**Soal Tugas**:
Dalam teks tentang pemerintahan dan otonomi daerah, sejauh berapa mil laut wilayah laut daerah provinsi diukur dari garis pantai?

Isu yang berkembang antara lain tentang
pelaksanaan pemerintahan daerah, perimbangan keuangan antara pusat dan daerah,
dan kewenangan provinsi, organisasi perngkat daerah, dana perimbangan, serta
tata cara pertanggungjawaban kepala daerah.
Seperti telah dijelaskan di atas
pelaksanaan otonomi daerah secara formal telah dimulai paa tanggal 1 Januari
2001. Otonomi daerah telah ikut mewarnai pola pemerintahaan provinsi,
kabupaten, dan kota. Isu otonomi daerah dan dapat diidentifikasikan dan di
analisis apakah berdampak pada pola pemerintahan daerah, tetapi perlu
menentukan isu strategis yang menjadi prioritas untuk segera dapat solusi
pemecahan masalah yang bersifat komprehensif.[1]
B.
Rumusan Masalah
1.
Apa
yang dimaksud pemerintah daerah?
2.
Apa
yang dimaksud otonomi daerah?
3.
Apa
visi dari diseleggarakannya otonomi daerah?
4.
Undang-undang
apa saja kah yang mengatur otonomi daerah?
5.
Bagaimana
sejarah lahirnya pasal 18 pada UUD 1945?
6.
Bagaimana
bunyi pasal 18 UUD 1945 pasca amandemen?
7.
Apa
saja bagian dan tugas pemerintah daerah yang diatur UU No. 32 Tahun 2004?
C.
Tujuan
Adapun tujuan dari
penulisan makalah ini adalah mencoba untuk memberikan informasi kepada
rekan-rekan kami pada khususnya dan kepada masyarakat pada umumnya tentang pemerintah
daerah dan evaluasi otonomi.
BAB II
PEMBAHASAN
A. Pengertian Pemerintah
Daerah
Negara Kesatuan
Republik Indonesia dibagi atas daerah-daerah provinsi dan daerah provinsi itu
dibagi atas kabupaten dan kota yang masing-masing mempunyai pemerintahan
daerah.
Pemerintahan
Daerah adalah:
- Pemerintahan daerah provinsi yang terdiri
atas pemerintah daerah provinsi dan DPRD.
- Pemerintahan daerah kabupaten/kota yang
terdiri atas pemerintah daerah kabupaten/kota dan DPRD kabupaten/kota.[2]
B. Pengertian Otonomi Darah
Otonomi
daerah adalah kewenangan daerah otonom untuk mengatur dan mengurus kepentingan
masyarakat setempat sesuai dengan peraturan perundang-undangan. Beberapa
pemahaman dalam otonomi daerah adalah sebagai berikut:
a.
Pembagian Daerah
Wilayah
Negara Kesatuan Republik Indonesia dibagi dalam daerah provinsi, kabupaten, dan
kota yang bersiat otonom. Daerah-daerah otonom masing-masing sendiri dan tidak
mempunyai hubungan hierarki satu sama lain. Wilayah daerah provinsi terdiri
atas wilayah darat dan wilayah laut, sejauh 12 mil laut, yang diukur dari garis
pantai ke arah laut lepas dan/atau ke perairan kepulauan.

**Data Sumber**:
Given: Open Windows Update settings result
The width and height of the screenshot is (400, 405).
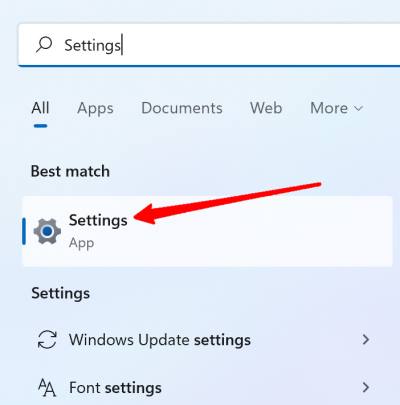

**Jawaban Akhir**:
Sejauh 12 mil laut, diukur dari garis pantai ke arah laut lepas dan/atau ke perairan kepulauan.